My current task requires me to export an estimated 100,000 rows of data from a very large database.
I'm fairly new to handing big data and I would love to hear a few best practices and guidelines from people who have had prior experiences with these issues that worked for them in the past in an effort to make this post non-subjective.
A few more details:
The database is not at all normalized (very ugly)

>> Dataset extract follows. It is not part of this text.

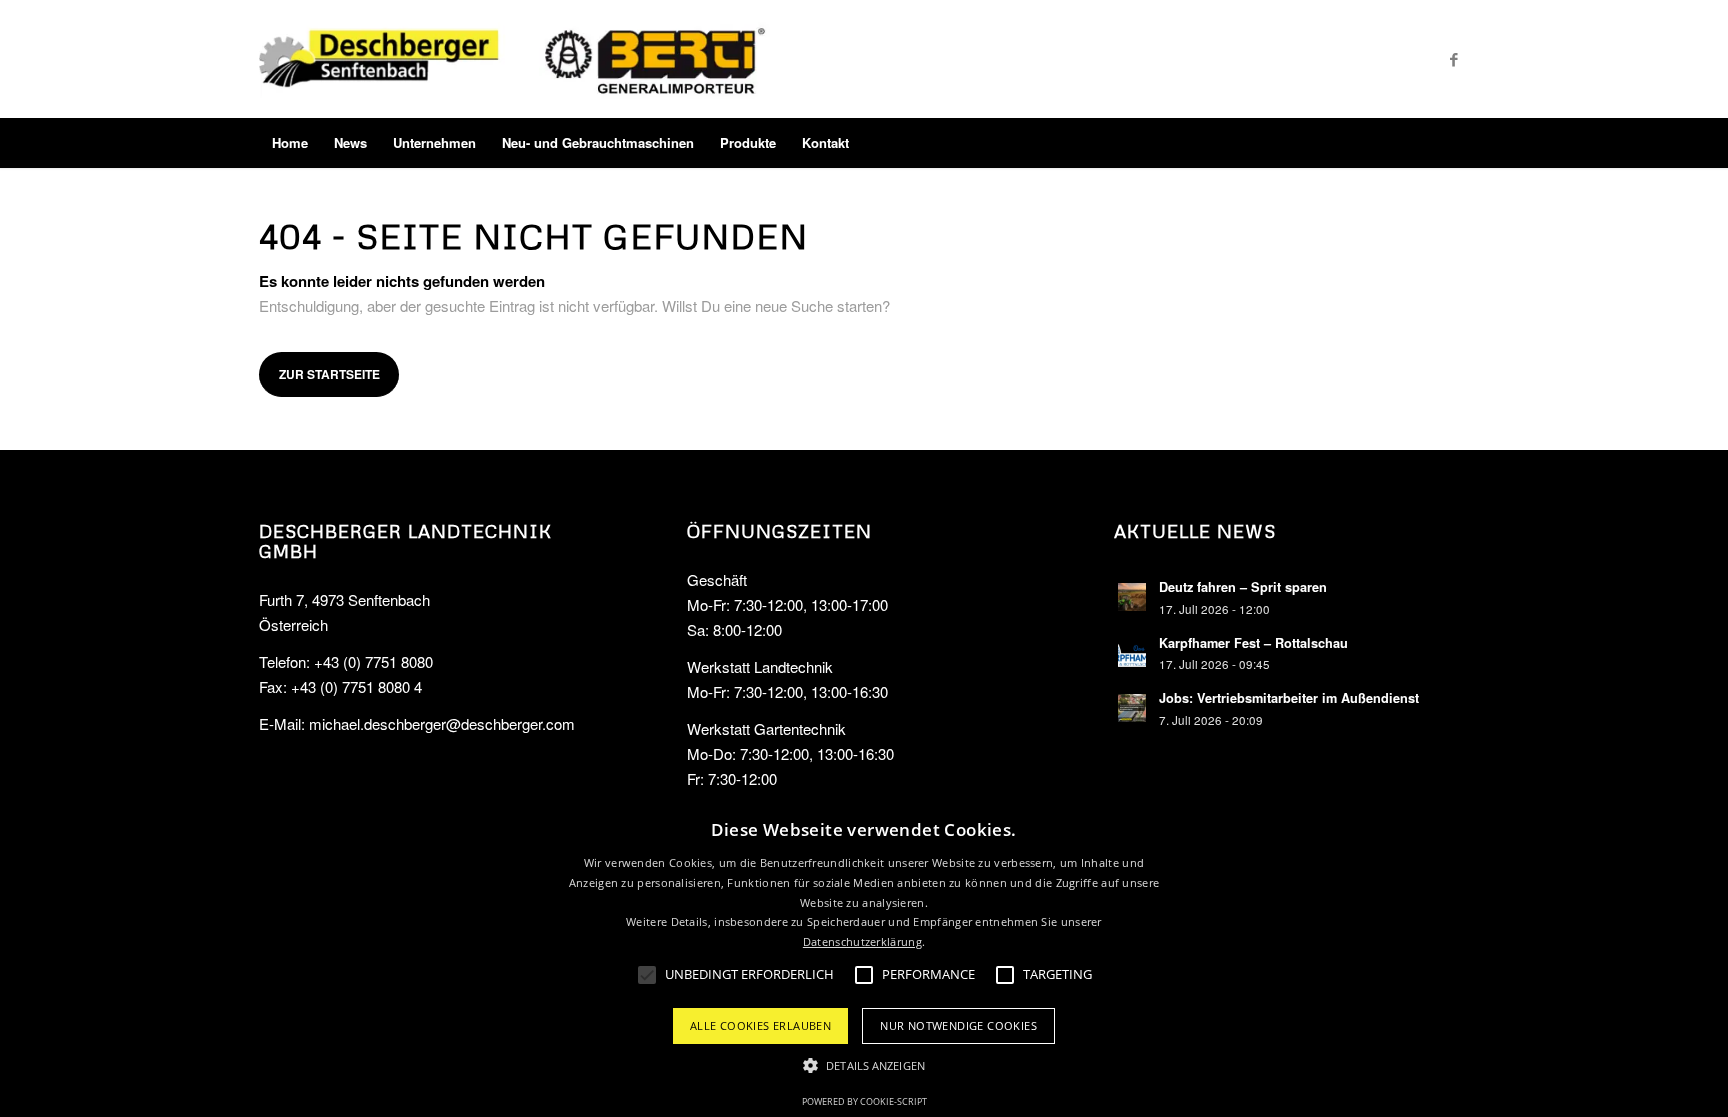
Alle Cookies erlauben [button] (760, 1025)
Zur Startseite (329, 374)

I have to deal with at least 100,000 rows in total
The task is run at midnight with less users
Currently using ColdFusion 9, PostgreSQL 8.4
Thank you!
This is what my code looks like after applying Craig's solution:
<cfset base_path = GetDirectoryFromPath(ExpandPath("*.*")) & "some_parent\some_child\">
<cfif not DirectoryExists(base_path)>
<cfdirectory directory="#base_path#" action="create" mode="777">
</cfif>
<cfset this_batch_path = DateFormat(Now(), 'mmddyyyy') & TimeFormat(Now(), 'hhmmss') & "\">
<cfdirectory directory="#base_path##this_batch_path#" action="create" mode="777">
<cfset this_filename = "someprefix_" & DateFormat(Now(), 'yyyymmdd') & ".csv">
<cffile action="write" file="#base_path##this_batch_path##this_filename#" output="">
<cfset escaped_copy_path = ListChangeDelims(base_path & this_batch_path & this_filename, "\\", "\")>
<cfquery name="qMyQuery" datasource="some_db" username="some_uname" password="some_pword" result="something">
COPY some_table TO '#escaped_copy_path#' WITH CSV HEADER;
</cfquery>
Now I need to get the count of copied rows. In the PGSQL 8.4 docs:
Outputs
On successful completion, a COPY command returns a command tag of the form
COPY count
The count is the number of rows copied.
But I can't seem to get it to work, even with the result tag and the query itself.
100,000 rows isn't big, unless these rows are very very wide with lots of big values.
Just use psql
and \copy (SELECT ...) TO '/some/local/file' WITH (FORMAT CSV, HEADER)
If you want you can estimate the data size:
select pg_size_pretty(sum( octet_length(t::text) )) FROM mytable t WHERE ...;
For actually big data extract runs, sometimes you may want to use an ETL tool like Talend Studio, Pentaho Kettle or CloverETL.
BTW, it's time to start thinking about upgrading from 8.4 as it's now end-of-life.